Excerpted records:
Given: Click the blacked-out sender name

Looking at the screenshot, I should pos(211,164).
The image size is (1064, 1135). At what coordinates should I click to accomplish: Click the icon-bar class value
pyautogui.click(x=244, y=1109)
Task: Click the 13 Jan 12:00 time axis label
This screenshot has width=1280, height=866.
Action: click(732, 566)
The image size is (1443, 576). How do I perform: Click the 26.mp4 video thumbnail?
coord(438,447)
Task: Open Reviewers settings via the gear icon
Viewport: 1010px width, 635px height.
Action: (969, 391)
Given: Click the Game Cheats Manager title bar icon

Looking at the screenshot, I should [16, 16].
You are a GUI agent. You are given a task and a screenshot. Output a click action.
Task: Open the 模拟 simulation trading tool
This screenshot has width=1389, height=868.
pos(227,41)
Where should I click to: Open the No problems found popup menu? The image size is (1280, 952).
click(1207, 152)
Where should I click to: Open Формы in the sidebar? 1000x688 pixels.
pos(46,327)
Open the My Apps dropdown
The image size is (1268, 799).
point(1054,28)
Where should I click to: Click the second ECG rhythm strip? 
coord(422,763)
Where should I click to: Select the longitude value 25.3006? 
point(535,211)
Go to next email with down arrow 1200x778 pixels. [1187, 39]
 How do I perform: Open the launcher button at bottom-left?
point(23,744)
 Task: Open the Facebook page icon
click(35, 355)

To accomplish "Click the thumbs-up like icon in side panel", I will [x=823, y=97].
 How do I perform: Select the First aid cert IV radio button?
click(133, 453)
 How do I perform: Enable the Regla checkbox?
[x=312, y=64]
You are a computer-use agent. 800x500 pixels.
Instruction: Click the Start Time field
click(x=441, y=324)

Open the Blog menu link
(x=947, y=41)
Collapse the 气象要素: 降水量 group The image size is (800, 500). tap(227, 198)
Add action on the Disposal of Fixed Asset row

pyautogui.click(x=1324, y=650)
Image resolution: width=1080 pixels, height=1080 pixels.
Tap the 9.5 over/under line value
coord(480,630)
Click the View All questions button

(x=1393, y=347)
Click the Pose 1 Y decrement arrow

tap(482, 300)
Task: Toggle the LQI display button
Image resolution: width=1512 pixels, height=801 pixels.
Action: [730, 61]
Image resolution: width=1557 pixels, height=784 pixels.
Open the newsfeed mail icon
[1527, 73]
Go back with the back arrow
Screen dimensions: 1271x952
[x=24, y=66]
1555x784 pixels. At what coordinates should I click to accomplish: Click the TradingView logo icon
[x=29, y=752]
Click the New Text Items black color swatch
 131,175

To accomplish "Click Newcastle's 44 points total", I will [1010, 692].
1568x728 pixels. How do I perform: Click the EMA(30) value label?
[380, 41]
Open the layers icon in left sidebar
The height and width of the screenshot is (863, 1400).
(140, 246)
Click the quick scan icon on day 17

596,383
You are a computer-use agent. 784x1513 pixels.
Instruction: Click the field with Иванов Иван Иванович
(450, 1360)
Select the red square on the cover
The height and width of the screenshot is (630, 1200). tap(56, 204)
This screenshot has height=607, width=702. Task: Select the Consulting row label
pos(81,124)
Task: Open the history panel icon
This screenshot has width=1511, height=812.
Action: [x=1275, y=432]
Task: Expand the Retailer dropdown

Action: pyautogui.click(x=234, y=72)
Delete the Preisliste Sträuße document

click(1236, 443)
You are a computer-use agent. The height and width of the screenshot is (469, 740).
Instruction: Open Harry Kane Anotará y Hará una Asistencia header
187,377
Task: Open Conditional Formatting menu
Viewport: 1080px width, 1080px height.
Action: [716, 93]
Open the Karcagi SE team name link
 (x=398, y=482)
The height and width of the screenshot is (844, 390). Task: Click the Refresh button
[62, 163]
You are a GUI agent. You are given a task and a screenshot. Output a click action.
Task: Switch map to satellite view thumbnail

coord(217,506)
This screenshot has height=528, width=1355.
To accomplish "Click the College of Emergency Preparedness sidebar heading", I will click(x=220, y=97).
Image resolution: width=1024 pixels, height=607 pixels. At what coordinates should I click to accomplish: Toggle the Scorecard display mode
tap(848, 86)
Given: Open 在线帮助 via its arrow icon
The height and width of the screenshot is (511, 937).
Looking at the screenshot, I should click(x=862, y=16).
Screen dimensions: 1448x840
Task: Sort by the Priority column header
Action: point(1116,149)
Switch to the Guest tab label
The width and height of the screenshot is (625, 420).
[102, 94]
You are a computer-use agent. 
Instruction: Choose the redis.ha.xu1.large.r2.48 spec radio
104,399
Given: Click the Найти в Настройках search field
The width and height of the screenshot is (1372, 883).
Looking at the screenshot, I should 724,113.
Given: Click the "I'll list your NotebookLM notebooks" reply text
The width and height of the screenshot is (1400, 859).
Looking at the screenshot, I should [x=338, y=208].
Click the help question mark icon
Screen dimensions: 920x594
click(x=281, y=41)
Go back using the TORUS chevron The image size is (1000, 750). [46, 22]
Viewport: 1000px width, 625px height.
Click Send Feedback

Exercise requirements:
Write down all of the records again, word for word.

Response box:
Given: Click the blacked-out sender name

Looking at the screenshot, I should pos(211,164).
The image size is (1064, 1135). At what coordinates should I click to accomplish: Click the icon-bar class value
pyautogui.click(x=244, y=1109)
Task: Click the 13 Jan 12:00 time axis label
This screenshot has width=1280, height=866.
Action: click(732, 566)
The image size is (1443, 576). How do I perform: Click the 26.mp4 video thumbnail?
coord(438,447)
Task: Open Reviewers settings via the gear icon
Viewport: 1010px width, 635px height.
Action: (969, 391)
Given: Click the Game Cheats Manager title bar icon

Looking at the screenshot, I should [16, 16].
You are a GUI agent. You are given a task and a screenshot. Output a click action.
Task: Open the 模拟 simulation trading tool
This screenshot has width=1389, height=868.
pos(227,41)
Where should I click to: Open the No problems found popup menu? The image size is (1280, 952).
click(1207, 152)
Where should I click to: Open Формы in the sidebar? 1000x688 pixels.
pos(46,327)
Open the My Apps dropdown
The image size is (1268, 799).
point(1054,28)
Where should I click to: Click the second ECG rhythm strip? 
coord(422,763)
Where should I click to: Select the longitude value 25.3006? 
point(535,211)
Go to next email with down arrow 1200x778 pixels. [1187, 39]
 How do I perform: Open the launcher button at bottom-left?
point(23,744)
 Task: Open the Facebook page icon
click(35, 355)

To accomplish "Click the thumbs-up like icon in side panel", I will [x=823, y=97].
 How do I perform: Select the First aid cert IV radio button?
click(133, 453)
 How do I perform: Enable the Regla checkbox?
[x=312, y=64]
You are a computer-use agent. 800x500 pixels.
Instruction: Click the Start Time field
click(x=441, y=324)

Open the Blog menu link
(x=947, y=41)
Collapse the 气象要素: 降水量 group The image size is (800, 500). tap(227, 198)
Add action on the Disposal of Fixed Asset row

pyautogui.click(x=1324, y=650)
Image resolution: width=1080 pixels, height=1080 pixels.
Tap the 9.5 over/under line value
coord(480,630)
Click the View All questions button

(x=1393, y=347)
Click the Pose 1 Y decrement arrow

tap(482, 300)
Task: Toggle the LQI display button
Image resolution: width=1512 pixels, height=801 pixels.
Action: [730, 61]
Image resolution: width=1557 pixels, height=784 pixels.
Open the newsfeed mail icon
[1527, 73]
Go back with the back arrow
Screen dimensions: 1271x952
[x=24, y=66]
1555x784 pixels. At what coordinates should I click to accomplish: Click the TradingView logo icon
[x=29, y=752]
Click the New Text Items black color swatch
 131,175

To accomplish "Click Newcastle's 44 points total", I will [1010, 692].
1568x728 pixels. How do I perform: Click the EMA(30) value label?
[380, 41]
Open the layers icon in left sidebar
The height and width of the screenshot is (863, 1400).
(140, 246)
Click the quick scan icon on day 17

596,383
You are a computer-use agent. 784x1513 pixels.
Instruction: Click the field with Иванов Иван Иванович
(450, 1360)
Select the red square on the cover
The height and width of the screenshot is (630, 1200). tap(56, 204)
This screenshot has height=607, width=702. Task: Select the Consulting row label
pos(81,124)
Task: Open the history panel icon
This screenshot has width=1511, height=812.
Action: [x=1275, y=432]
Task: Expand the Retailer dropdown

Action: pyautogui.click(x=234, y=72)
Delete the Preisliste Sträuße document

click(1236, 443)
You are a computer-use agent. The height and width of the screenshot is (469, 740).
Instruction: Open Harry Kane Anotará y Hará una Asistencia header
187,377
Task: Open Conditional Formatting menu
Viewport: 1080px width, 1080px height.
Action: [716, 93]
Open the Karcagi SE team name link
 (x=398, y=482)
The height and width of the screenshot is (844, 390). Task: Click the Refresh button
[62, 163]
You are a GUI agent. You are given a task and a screenshot. Output a click action.
Task: Switch map to satellite view thumbnail

coord(217,506)
This screenshot has height=528, width=1355.
To accomplish "Click the College of Emergency Preparedness sidebar heading", I will click(x=220, y=97).
Image resolution: width=1024 pixels, height=607 pixels. At what coordinates should I click to accomplish: Toggle the Scorecard display mode
tap(848, 86)
Given: Open 在线帮助 via its arrow icon
The height and width of the screenshot is (511, 937).
Looking at the screenshot, I should click(x=862, y=16).
Screen dimensions: 1448x840
Task: Sort by the Priority column header
Action: point(1116,149)
Switch to the Guest tab label
The width and height of the screenshot is (625, 420).
[102, 94]
You are a computer-use agent. 
Instruction: Choose the redis.ha.xu1.large.r2.48 spec radio
104,399
Given: Click the Найти в Настройках search field
The width and height of the screenshot is (1372, 883).
Looking at the screenshot, I should 724,113.
Given: Click the "I'll list your NotebookLM notebooks" reply text
The width and height of the screenshot is (1400, 859).
Looking at the screenshot, I should [x=338, y=208].
Click the help question mark icon
Screen dimensions: 920x594
click(x=281, y=41)
Go back using the TORUS chevron The image size is (1000, 750). [46, 22]
Viewport: 1000px width, 625px height.
Click Send Feedback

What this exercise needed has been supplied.